## Task set
[1] In the Ignite scaling thread, reproduce the passage starting with "Ignite's KubernetesIPFinder requires" and going on through "no longer current.".
[2] Name each distinct Java source file that appears in the stack trace of the Ignite scaling thread, listing every file only once.
[3] In the Ignite scaling thread, which Ignite version does the poster ask about?

## Excerpt

- Opening Delimiter -

Search code examples
kubernetesignite

Unable to dynamically scale Ignite Pods in Kubernetes


We have been experimenting with the number of Ignite server pods to see the impact on performance.

One thing that we have noticed is that if the number of Ignite server pods is increased after client nodes have established communication the new pod will just fail loop with the error below.

If however the grid is destroyed (bring down all client and server nodes) and then the desired number of server nodes is launch there are no issues.

Also the above procedure is not fully dependable for anything other than launching a single Ignite server.

From reading it looks like [this stack over flow][1] post and [this documentation][2] that the issue may be that we are not launching the "Kubernetes service".

Ignite's KubernetesIPFinder requires users to configure and deploy a special Kubernetes service that maintains a list of the IP addresses of all the alive Ignite pods (nodes).

However this is the only documentation I have found and it says that it is no longer current.

Is this information still relevant for Ignite 2.11.1? If not is there some more recent documentation? If this service is indeed needed, are there some more concreate examples and information on setting them up?

Error on new Server pod:

[21:37:55,793][SEVERE][main][IgniteKernal] Failed to start manager: GridManagerAdapter [enabled=true, name=o.a.i.i.managers.discovery.GridDiscoveryManager]
class org.apache.ignite.IgniteCheckedException: Failed to start SPI: TcpDiscoverySpi [addrRslvr=null, addressFilter=null, sockTimeout=5000, ackTimeout=5000, marsh=JdkMarshaller [clsFilter=org.apache.ignite.marshaller.MarshallerUtils$1@78422efb], reconCnt=10, reconDelay=2000, maxAckTimeout=600000, soLinger=0, forceSrvMode=false, clientReconnectDisabled=false, internalLsnr=null, skipAddrsRandomization=false]
    at org.apache.ignite.internal.managers.GridManagerAdapter.startSpi(GridManagerAdapter.java:281)
    at org.apache.ignite.internal.managers.discovery.GridDiscoveryManager.start(GridDiscoveryManager.java:980)
    at org.apache.ignite.internal.IgniteKernal.startManager(IgniteKernal.java:1985)
    at org.apache.ignite.internal.IgniteKernal.start(IgniteKernal.java:1331)
    at org.apache.ignite.internal.IgnitionEx$IgniteNamedInstance.start0(IgnitionEx.java:2141)

- Closing Delimiter -

## Entries provided
- Opening Delimiter -

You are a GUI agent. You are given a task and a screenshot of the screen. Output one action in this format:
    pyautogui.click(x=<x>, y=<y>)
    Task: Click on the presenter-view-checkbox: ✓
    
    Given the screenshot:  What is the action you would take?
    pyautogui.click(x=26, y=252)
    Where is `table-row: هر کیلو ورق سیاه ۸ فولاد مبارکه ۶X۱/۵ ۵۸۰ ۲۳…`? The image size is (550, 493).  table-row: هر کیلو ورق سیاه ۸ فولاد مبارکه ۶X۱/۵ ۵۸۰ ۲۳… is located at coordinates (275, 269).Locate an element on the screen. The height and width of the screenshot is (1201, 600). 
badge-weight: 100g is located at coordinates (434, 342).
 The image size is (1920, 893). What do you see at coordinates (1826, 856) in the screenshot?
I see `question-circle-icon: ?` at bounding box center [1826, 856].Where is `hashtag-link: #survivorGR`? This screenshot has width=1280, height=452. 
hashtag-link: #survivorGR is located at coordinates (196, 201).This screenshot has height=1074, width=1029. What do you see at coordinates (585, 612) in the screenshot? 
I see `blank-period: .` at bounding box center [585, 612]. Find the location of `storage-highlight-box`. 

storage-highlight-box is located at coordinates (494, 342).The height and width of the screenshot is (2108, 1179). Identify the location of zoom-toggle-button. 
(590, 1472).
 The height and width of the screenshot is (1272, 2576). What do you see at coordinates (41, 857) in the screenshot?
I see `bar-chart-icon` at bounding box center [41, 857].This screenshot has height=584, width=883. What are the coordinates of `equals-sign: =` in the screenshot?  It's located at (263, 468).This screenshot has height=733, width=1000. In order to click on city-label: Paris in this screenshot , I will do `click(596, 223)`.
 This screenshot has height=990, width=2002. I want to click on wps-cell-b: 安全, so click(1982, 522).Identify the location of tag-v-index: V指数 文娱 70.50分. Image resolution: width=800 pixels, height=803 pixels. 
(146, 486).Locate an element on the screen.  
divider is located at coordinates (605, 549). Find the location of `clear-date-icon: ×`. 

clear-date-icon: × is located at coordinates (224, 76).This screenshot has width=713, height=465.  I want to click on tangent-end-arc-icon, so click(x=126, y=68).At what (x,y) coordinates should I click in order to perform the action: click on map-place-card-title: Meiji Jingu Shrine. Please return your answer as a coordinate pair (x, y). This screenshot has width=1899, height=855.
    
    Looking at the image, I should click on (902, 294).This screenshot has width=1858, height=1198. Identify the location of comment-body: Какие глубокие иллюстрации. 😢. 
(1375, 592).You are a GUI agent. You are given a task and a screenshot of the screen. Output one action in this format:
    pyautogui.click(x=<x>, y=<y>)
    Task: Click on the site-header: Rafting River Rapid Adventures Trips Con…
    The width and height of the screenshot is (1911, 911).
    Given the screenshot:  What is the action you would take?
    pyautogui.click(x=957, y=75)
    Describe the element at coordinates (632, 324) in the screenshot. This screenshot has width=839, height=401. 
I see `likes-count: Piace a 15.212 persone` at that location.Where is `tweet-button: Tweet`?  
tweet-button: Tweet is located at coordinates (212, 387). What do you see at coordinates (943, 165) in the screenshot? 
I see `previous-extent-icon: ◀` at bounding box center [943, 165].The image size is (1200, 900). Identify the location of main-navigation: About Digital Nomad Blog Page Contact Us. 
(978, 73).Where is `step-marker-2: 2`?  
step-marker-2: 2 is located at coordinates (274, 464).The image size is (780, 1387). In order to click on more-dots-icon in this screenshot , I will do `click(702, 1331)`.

- Closing Delimiter -

## Answer list
[1]
Ignite's KubernetesIPFinder requires users to configure and deploy a special Kubernetes service that maintains a list of the IP addresses of all the alive Ignite pods (nodes).

However this is the only documentation I have found and it says that it is no longer current.

[2] GridManagerAdapter.java, GridDiscoveryManager.java, IgniteKernal.java, IgnitionEx.java

[3] Ignite 2.11.1